Pablo Semán y Fernando Chino Navarro se conocen desde cuando militaban en el Partido Intransigente. La amistad que los une ha sobrevivido a la relevancia política de aquella agrupación. Hoy, Pablo Semán es un investigador prolífico, que ha abordado problemáticas diversas: el evangelismo, la música, el populismo. El Chino Navarro es referente del Movimiento Evita y actual Secretario de Relaciones Parlamentarias, Institucionales y con la Sociedad Civil. El camino del político y el del científico social confluyen en este libro. ¿Qué tienen en común –o deberían tener– un político y un cientista social? La preocupación por la sociedad. Ese sentimiento ha dado origen al trabajo reseñado.

A inicios de 2020, los organizadores convocaron a un grupo de investigación compuesto por Paula Cuestas, Antonella Jaime, Sofía Pérez Martirena, Violeta Muñoz, Romina Rajoy, Andrés Santos Sharpe y Nicolás Welschinger, todos sociólogos, antropólogos o de disciplinas afines, con trayectorias académicas y vitales diversas. Cada uno de ellos participó de la escritura de alguno de los ocho capítulos que componen el libro. A partir de más de 100 entrevistas, observaciones etnográficas y el relevamiento de medios de comunicación y redes sociales, los autores abordan las consecuencias de las medidas de aislamiento en la subjetividad de los jóvenes del AMBA. La hipótesis es que dichas medidas exacerbaron procesos previos llevando a un “triple fracking”: de las subjetividades, de las relaciones familiares y laborales y del vínculo entre la sociedad y el Estado. Aunque el libro se centra en la población de entre 17 y 24 años, trata de la sociedad en su conjunto.
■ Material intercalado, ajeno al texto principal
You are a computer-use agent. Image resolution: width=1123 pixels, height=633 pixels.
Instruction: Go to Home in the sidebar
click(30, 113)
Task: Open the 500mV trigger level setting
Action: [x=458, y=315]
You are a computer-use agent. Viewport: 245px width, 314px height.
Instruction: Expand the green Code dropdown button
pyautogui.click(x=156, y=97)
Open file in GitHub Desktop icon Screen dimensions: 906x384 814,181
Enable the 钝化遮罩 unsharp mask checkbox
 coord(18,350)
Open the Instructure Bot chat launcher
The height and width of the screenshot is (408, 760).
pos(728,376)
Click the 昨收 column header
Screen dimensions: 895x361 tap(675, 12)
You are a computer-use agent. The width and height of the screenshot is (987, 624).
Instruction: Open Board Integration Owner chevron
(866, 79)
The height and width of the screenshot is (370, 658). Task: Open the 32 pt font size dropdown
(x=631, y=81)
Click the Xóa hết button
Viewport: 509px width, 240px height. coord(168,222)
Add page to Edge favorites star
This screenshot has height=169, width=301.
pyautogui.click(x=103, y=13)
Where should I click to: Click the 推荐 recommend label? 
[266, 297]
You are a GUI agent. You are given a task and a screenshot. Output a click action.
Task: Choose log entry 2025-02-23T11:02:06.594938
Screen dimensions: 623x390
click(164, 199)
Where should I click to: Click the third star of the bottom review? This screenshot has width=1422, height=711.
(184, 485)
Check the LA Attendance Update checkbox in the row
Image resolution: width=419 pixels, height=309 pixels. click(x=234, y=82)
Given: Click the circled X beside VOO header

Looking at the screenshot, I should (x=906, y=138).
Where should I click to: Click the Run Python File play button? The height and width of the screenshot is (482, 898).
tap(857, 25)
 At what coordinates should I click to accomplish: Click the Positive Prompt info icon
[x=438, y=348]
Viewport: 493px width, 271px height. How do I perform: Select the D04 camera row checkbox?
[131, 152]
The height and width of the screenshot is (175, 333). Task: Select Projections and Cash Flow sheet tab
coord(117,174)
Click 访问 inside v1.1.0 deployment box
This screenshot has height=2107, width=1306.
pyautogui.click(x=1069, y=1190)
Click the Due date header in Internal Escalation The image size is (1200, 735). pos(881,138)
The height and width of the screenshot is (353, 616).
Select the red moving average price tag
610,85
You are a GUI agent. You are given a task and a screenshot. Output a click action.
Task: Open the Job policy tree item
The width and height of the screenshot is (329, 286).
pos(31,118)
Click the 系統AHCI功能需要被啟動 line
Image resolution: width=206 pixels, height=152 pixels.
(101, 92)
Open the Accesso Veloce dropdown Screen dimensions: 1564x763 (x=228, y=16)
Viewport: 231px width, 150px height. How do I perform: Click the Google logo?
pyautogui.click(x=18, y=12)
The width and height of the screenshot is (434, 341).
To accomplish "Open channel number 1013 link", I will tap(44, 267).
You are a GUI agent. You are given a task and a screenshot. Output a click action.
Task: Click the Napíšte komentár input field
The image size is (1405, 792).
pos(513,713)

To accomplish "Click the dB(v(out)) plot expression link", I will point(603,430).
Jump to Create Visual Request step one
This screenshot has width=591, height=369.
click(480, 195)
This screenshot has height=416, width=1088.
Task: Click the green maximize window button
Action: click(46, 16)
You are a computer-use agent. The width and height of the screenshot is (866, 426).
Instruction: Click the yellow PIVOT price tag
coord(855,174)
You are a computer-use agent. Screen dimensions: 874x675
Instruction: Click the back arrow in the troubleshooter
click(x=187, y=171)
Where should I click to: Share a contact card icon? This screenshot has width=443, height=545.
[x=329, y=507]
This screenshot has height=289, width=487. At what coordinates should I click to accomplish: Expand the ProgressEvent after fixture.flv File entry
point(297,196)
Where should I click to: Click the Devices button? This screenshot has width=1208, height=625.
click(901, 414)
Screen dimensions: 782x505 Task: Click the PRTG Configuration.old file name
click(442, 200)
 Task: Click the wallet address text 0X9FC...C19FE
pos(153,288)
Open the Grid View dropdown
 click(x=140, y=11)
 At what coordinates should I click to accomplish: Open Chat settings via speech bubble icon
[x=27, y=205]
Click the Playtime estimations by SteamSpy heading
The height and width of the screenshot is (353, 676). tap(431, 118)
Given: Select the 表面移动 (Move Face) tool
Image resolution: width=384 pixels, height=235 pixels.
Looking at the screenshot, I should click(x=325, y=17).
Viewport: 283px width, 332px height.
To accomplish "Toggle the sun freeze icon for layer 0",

Entre la crónica y el texto académico, la obra resulta una lectura ágil sin perder su complejidad descriptiva y analítica. Asumiéndose como un reporte, no pretende haber agotado la investigación acerca de las consecuencias de la pandemia; por el contrario, llama a dialogar con otros estudios sobre la problemática y con los implicados directos. El libro pretende, como debiera hacer todo libro de sociología, dialogar con la sociedad de la que habla. Esa intención ahorra al lector el exceso de citas bibliográficas al que acostumbra la academia.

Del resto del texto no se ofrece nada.